Dil, çoğu omurgalının ağzında bulunan kaslı bir organı ifade eder. Yiyecekleri çiğneme işlemi için manipüle eder ve yutma işleminde kullanılır. Tüm tat alma duyularımız arasında dil birincil tat alma organımızdır. Dil ayrıca sindirim sisteminde çok büyük bir rol oynar. Dilin dorsum olarak bilinen üst yüzeyi tat tomurcukları ile kaplıdır. Bu tat tomurcukları birçok lingual papillaya yerleştirilmiştir. Tükürük dili nemli tutar ve çok hassas bir organdır. Zengin kan damarları ve sinirler, dili hassas hale getirir. Dil ayrıca dişleri doğal olarak temizleme amacına da hizmet eder. Dilin bir diğer önemli işlevi de hayvanlarda seslendirme ve insanlarda konuşmayı sağlamaktır.

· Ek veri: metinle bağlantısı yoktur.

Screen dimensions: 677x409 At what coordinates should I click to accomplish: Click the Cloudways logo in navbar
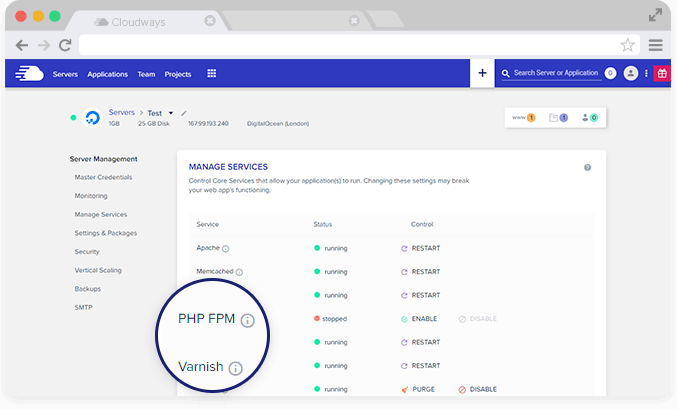click(x=30, y=73)
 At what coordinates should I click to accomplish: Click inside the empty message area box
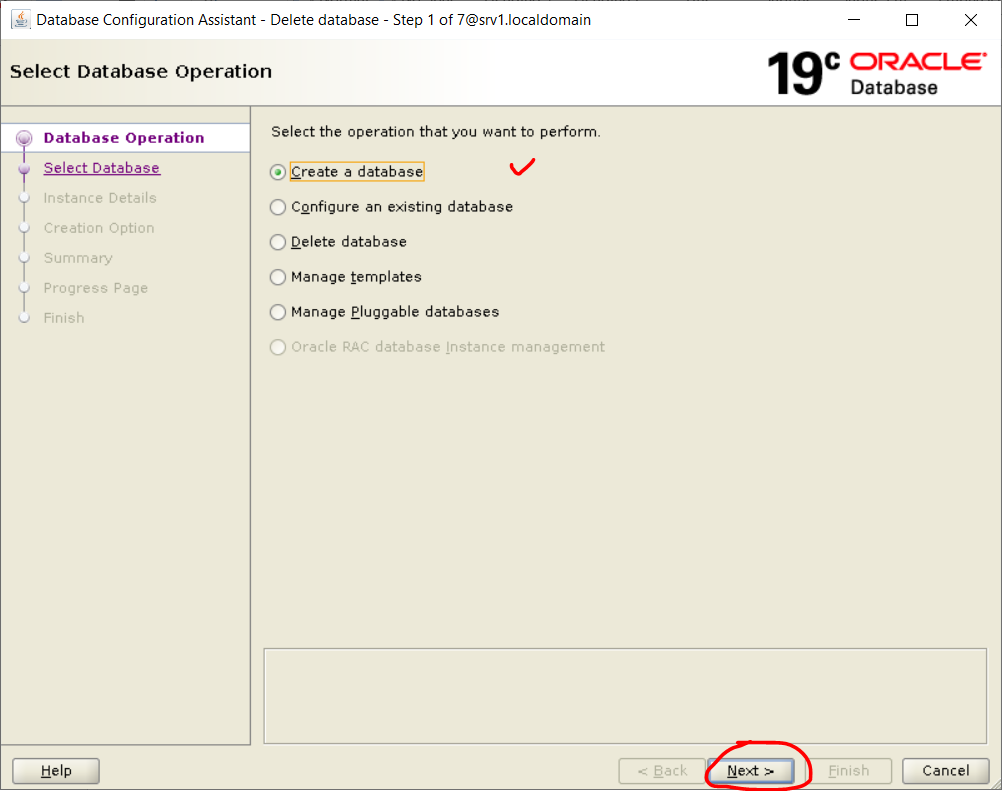[624, 695]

İnsan dili, oral kısım ve faringeal kısım olmak üzere iki kısımdan oluşur. Oral kısım önde, faringeal kısım arkada yer alır. Lingual septum , dilin sol tarafını sağ tarafından dikey olarak ayıran fibröz bir dokudur.
İnsan dilinin ön ve arka kısımları vardır. Bu bölünme, V şeklinde bir oluk olan terminal sulkus tarafından yapılır. Bu kısımlar sinir beslemesi ve embriyolojik gelişim açısından farklılık gösterir.
Dilin ön ve arka kısmı
Ön dil, dilin ucundadır. Dar ve incedir ve alt kesici dişlerin lingual yüzeylerine doğru yönlendirilir.

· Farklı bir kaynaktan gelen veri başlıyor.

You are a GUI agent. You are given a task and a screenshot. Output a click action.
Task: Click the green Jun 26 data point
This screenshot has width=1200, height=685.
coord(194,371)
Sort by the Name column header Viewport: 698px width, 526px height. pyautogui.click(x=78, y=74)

Arka kısım dilin kökünde bulunur. Geriye doğru yönlendirilir ve genioglossi ve hyoglossi kasları ve higlossal membran tarafından hyoid kemiğe bağlanır.
İnsanlarda dilin ucundan orofarinkse kadar olan ortalama uzunluğu 10 cm'dir. İnsanlarda (yetişkin erkekler) dilin ortalama ağırlığı 70 gr ve yetişkin dişiler için 60 gr'dır.

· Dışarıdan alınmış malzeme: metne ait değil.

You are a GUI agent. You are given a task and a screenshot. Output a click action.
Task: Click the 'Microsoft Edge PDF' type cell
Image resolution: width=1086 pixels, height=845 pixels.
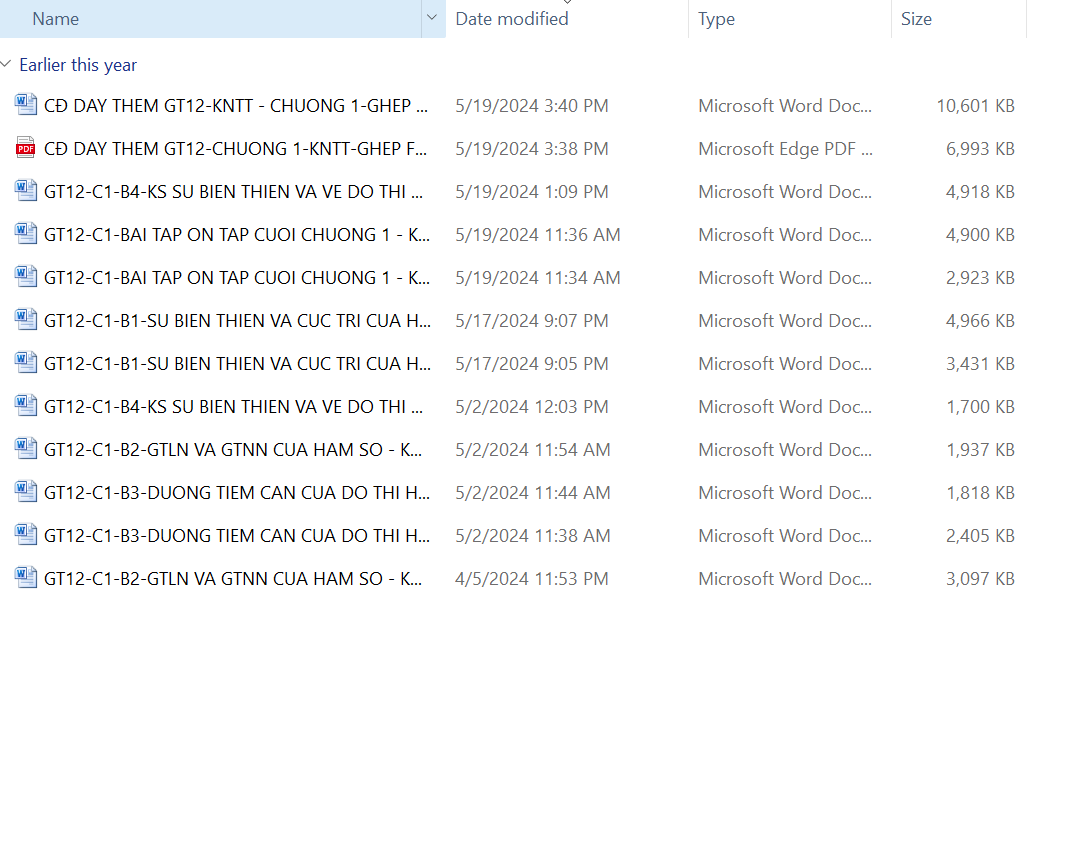[784, 149]
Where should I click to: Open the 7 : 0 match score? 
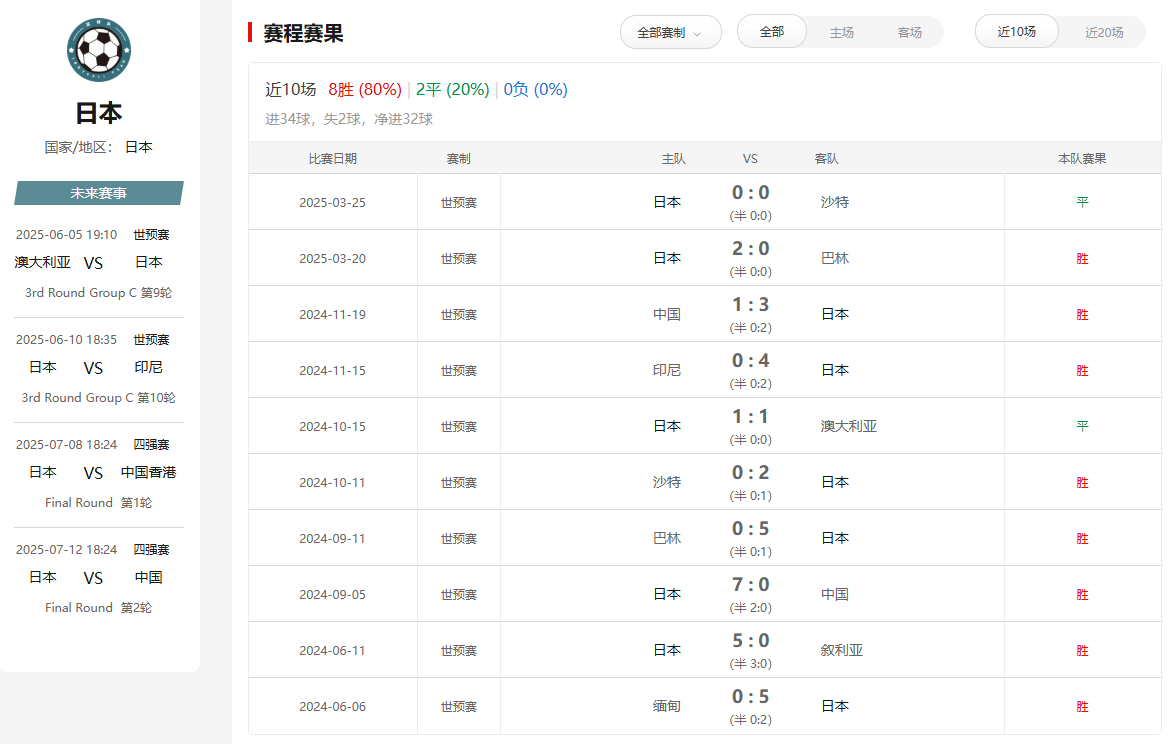coord(751,585)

Fonoloji ve fonetikte dilin ucu ile dilin ucu arasında bir ayrım yapılır. Bıçak, dilin ucunun hemen arkasında bulunan kısmıdır.
Dilin üst yüzeyi ve alt yüzeyi
Dilin üst yüzeyi dorsum olarak adlandırılır ve medyan sulkus tarafından bir olukla simetrik yarılara bölünür. Foramen çekum, bu bölümün sonunu (dil kökünden yaklaşık 2,5 cm uzaklıkta) ve dili ön ve arka kısımlara ayıran terminal sulkusun başlangıcını işaret eder.
Dilin alt yüzeyinde, dili orta hatta ağız tabanına bağlayan frenulum adı verilen bir mukoza zarı kıvrımı vardır. Frenulumun her iki tarafında küçük çıkıntılar vardır, bunlara ana tükürük submandibular bezlerinin aktığı dil altı kıkırdakları denir.
Dildeki kaslar
Dilin kasları, dört iç kas ve dört dış kas olmak üzere iki gruptan oluşur. Dört iç kas, dilin şeklini değiştirir ve kemiğe bağlı değildir. Eşleştirilmiş dört dış kas, dilin konumunu değiştirir ve kemiğe sabitlenir.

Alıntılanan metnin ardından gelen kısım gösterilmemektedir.